§ **INFORMATION GIVEN**
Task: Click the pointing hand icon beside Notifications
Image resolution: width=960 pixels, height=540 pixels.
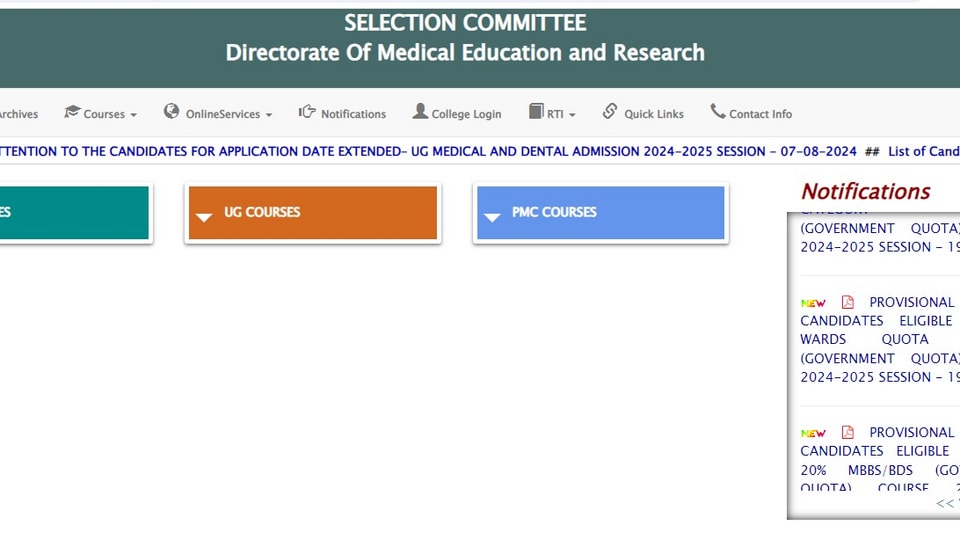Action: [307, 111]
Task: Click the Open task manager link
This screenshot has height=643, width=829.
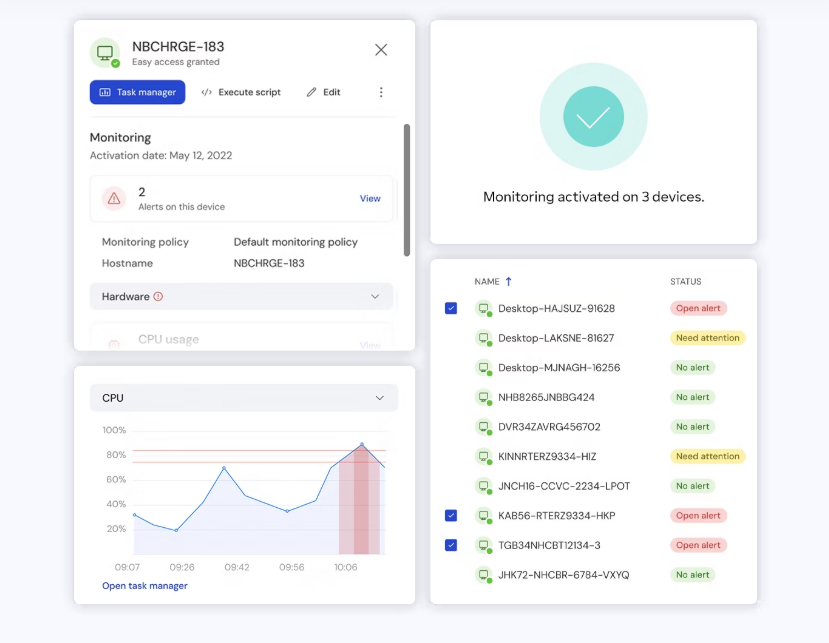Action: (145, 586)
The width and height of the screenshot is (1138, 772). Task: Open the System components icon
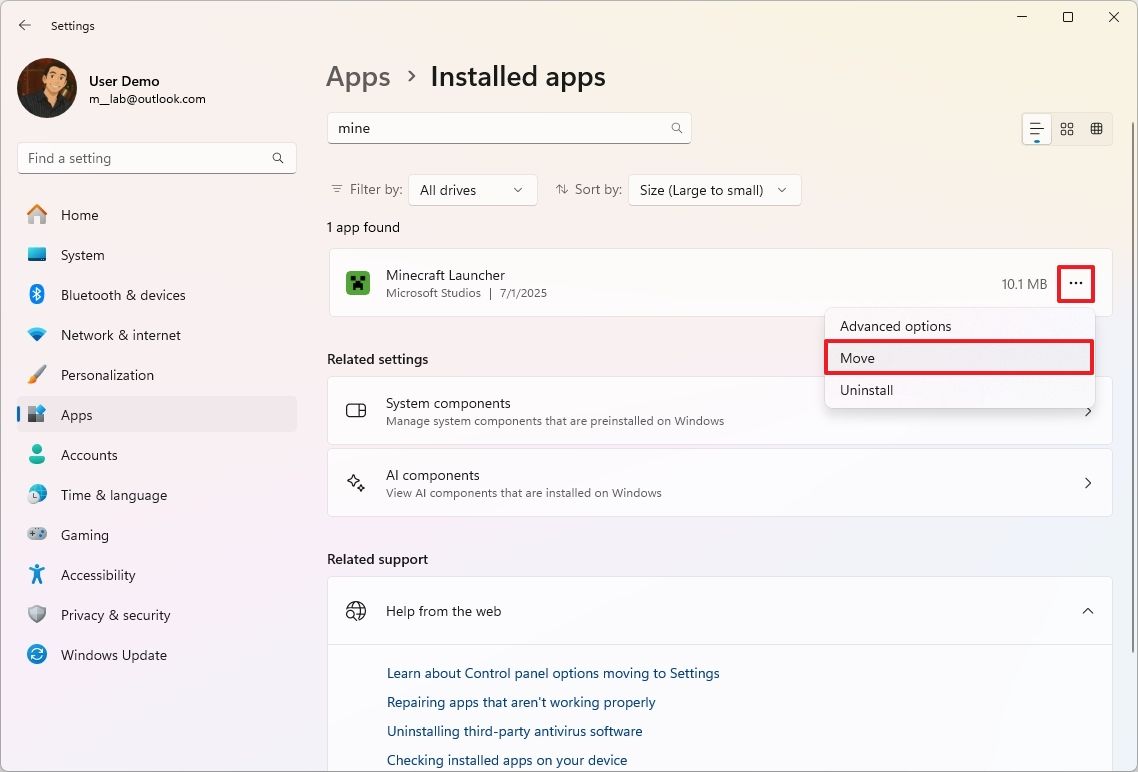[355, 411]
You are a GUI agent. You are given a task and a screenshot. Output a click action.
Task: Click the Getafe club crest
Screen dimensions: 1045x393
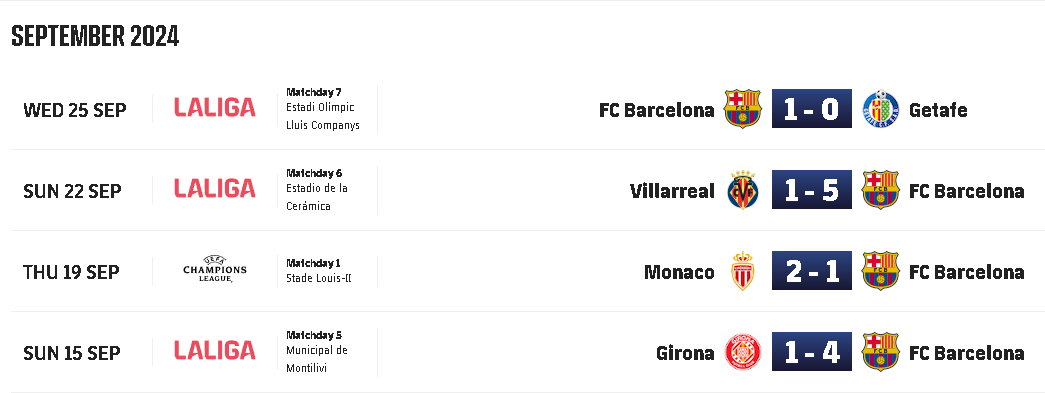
---
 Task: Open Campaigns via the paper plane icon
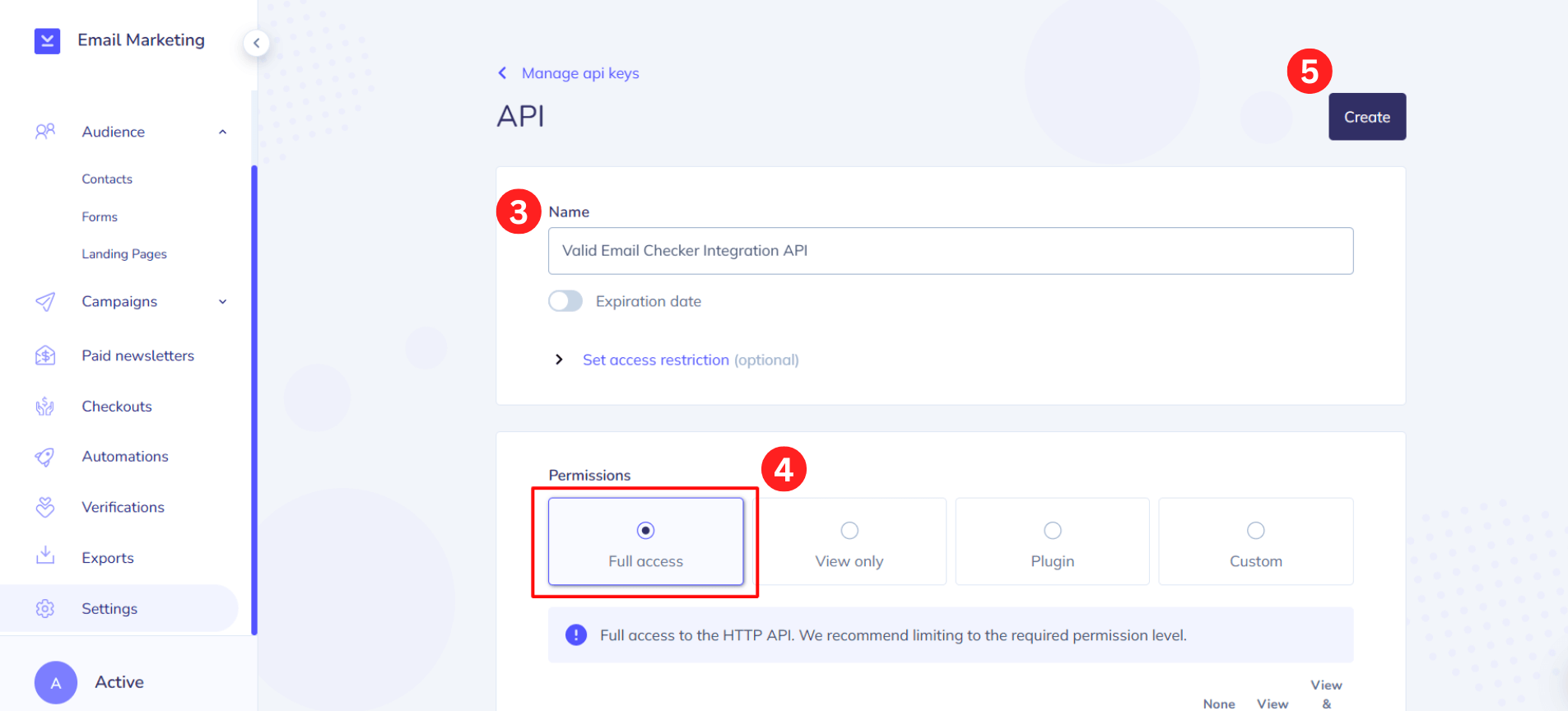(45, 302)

§ **YOUR ASSIGNMENT**
Give again, word for word, every line of the listing above from the one with "You are a GUI" to the one with "Screen dimensions: 1045x393", both inclusive, and nothing beyond them.

§ **RESULT**
You are a GUI agent. You are given a task and a screenshot. Output a click action.
Task: Click the Getafe club crest
Screen dimensions: 1045x393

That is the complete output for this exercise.